Dentro de campo, a Copa das Confederações foi considerada um sucesso: ótimos jogos, alto número de gols, presença de seleções tradicionais e mais de 804 mil torcedores nas arquibancadas. Mas os técnicos dos principais clubes brasileiros praticamente ignoraram a chance de verem de perto equipes como Uruguai, Itália, a atual campeã mundial Espanha e a seleção brasileira. Apenas sete treinadores da Série A foram ao estádio. Cada um assistiu a uma partida. A maioria aproveitou a paralisação do Brasileirão e ficou longe da competição.

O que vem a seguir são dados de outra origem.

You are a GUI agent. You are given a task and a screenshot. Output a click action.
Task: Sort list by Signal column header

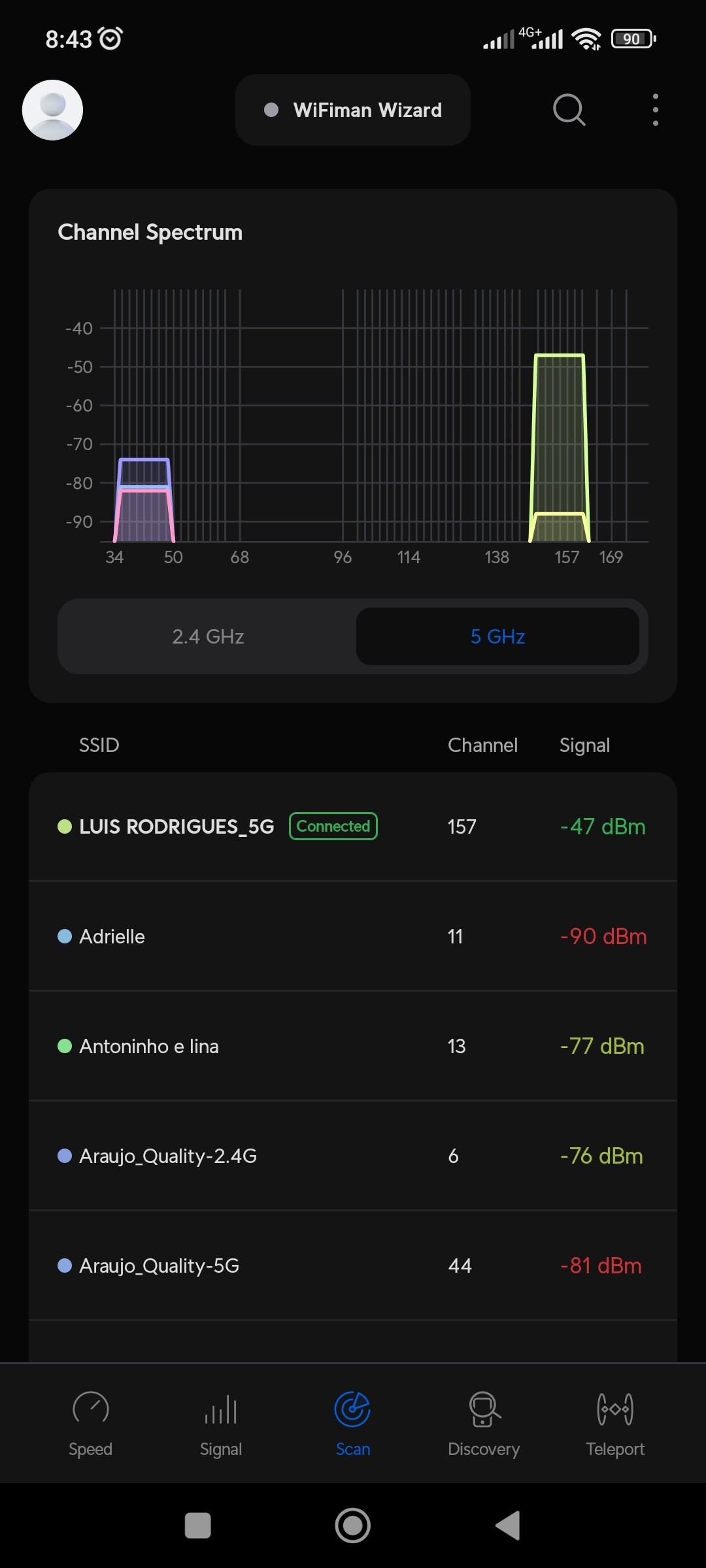(x=584, y=745)
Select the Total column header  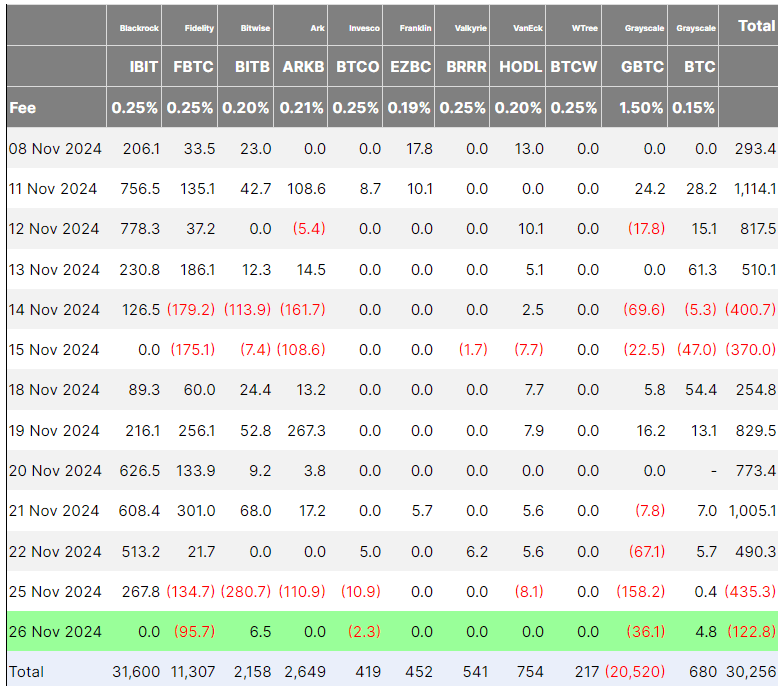point(757,26)
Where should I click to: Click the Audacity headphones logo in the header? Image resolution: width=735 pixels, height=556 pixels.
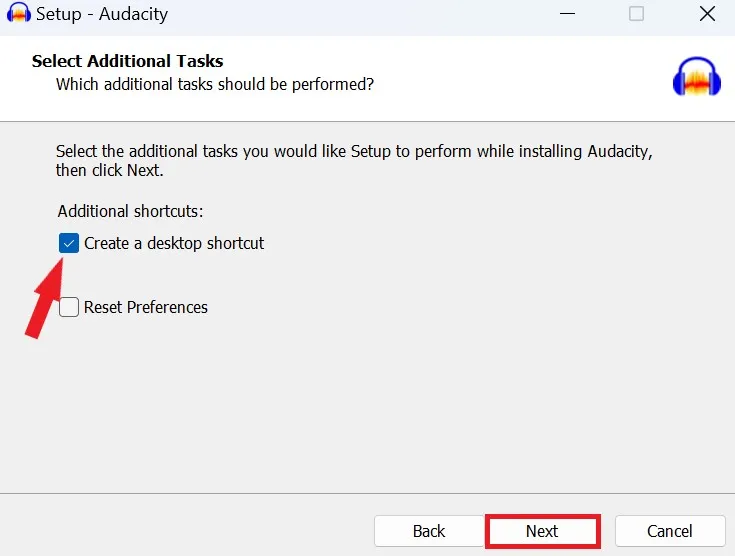pyautogui.click(x=697, y=77)
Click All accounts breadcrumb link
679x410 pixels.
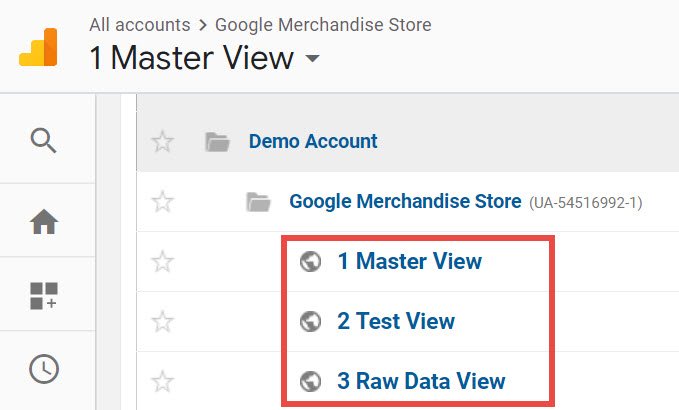(139, 24)
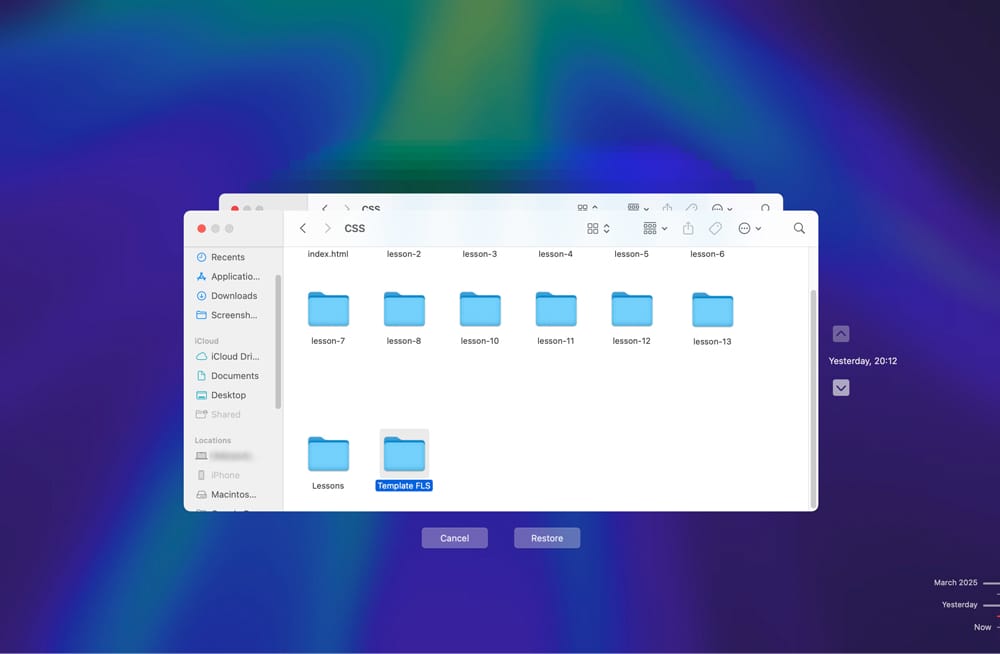Viewport: 1000px width, 654px height.
Task: Jump to March 2025 on the timeline
Action: coord(954,582)
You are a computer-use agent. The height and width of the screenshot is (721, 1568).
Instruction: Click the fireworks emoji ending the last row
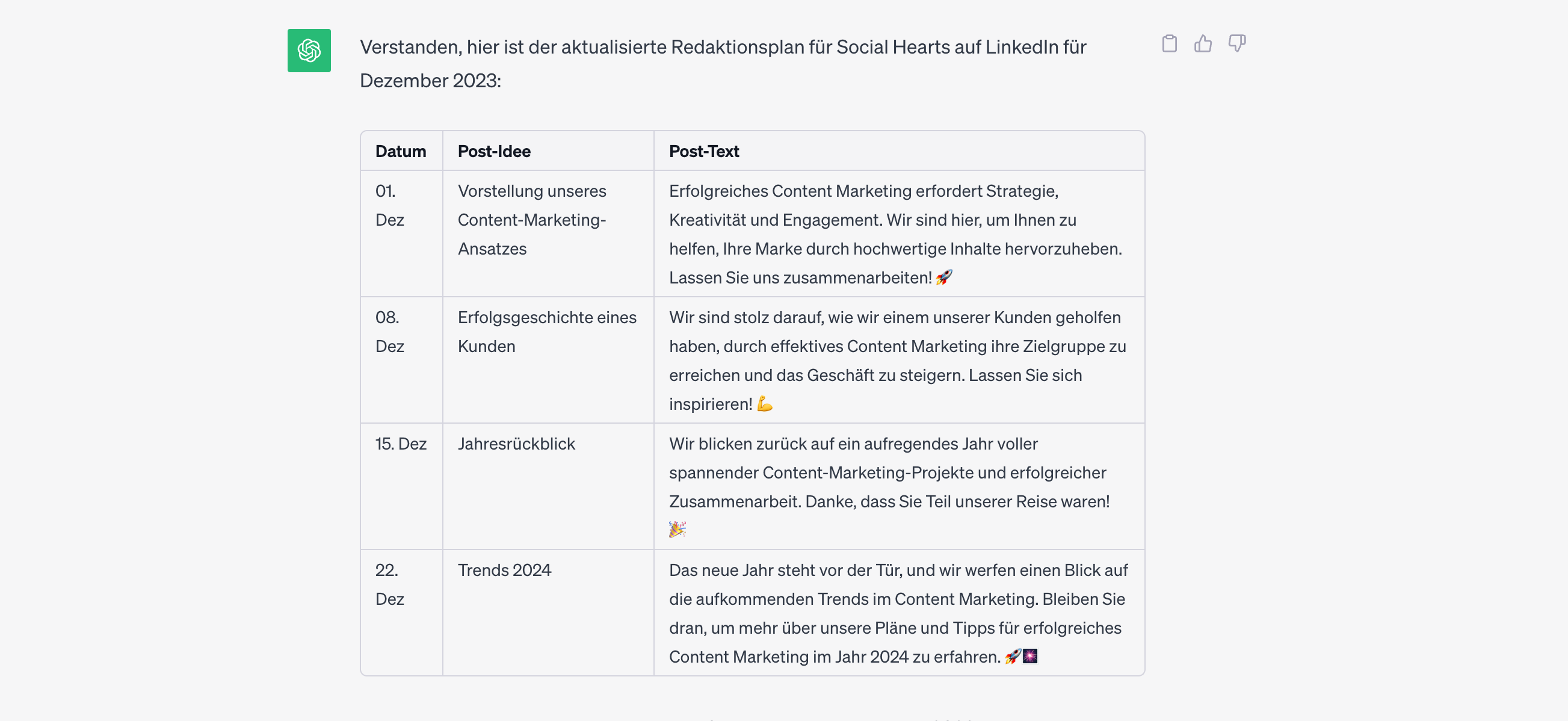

As informações foram passadas pelas assessorias pessoais dos técnicos, ou então dos clubes em que trabalham. Quase todos dividiram o período de jogos, definido desde dezembro, entre folga e treinos.
Tite e Dunga foram os únicos que viajaram para acompanhar uma partida in loco. O técnico do Internacional, que era o último campeão do torneio, fez isso a trabalho: comentou a abertura da Copa das Confederações, entre Brasil e Japão, para uma emissora de televisão do país oriental. Depois, preferiu ficar com a família.

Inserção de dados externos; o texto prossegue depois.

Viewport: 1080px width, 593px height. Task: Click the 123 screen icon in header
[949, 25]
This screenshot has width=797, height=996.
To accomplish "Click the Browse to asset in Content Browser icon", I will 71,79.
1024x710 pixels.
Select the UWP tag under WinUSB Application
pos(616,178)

Já o corintiano pegou um avião para Fortaleza e viu Espanha e Itália decidirem uma vaga na final nos pênaltis após empate sem gols - ele também visitou o filho nos Estados Unidos antes de o Timão se reapresentar.

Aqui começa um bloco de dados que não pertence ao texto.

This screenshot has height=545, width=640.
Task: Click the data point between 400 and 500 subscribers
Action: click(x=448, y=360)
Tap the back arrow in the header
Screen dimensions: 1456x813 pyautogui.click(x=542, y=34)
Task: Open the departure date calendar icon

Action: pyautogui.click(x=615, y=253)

Os outros que conheceram as novas arenas já estavam nas cidades onde ocorreram os jogos. O comandante do São Paulo, Ney Franco, passou dias com a esposa em Fernando de Noronha, e, na volta, enquanto ficou no Rio de Janeiro, assistiu ao jogo menos equilibrado da competição: a vitória do time reserva da Espanha por 10 a 0 sobre o Taiti.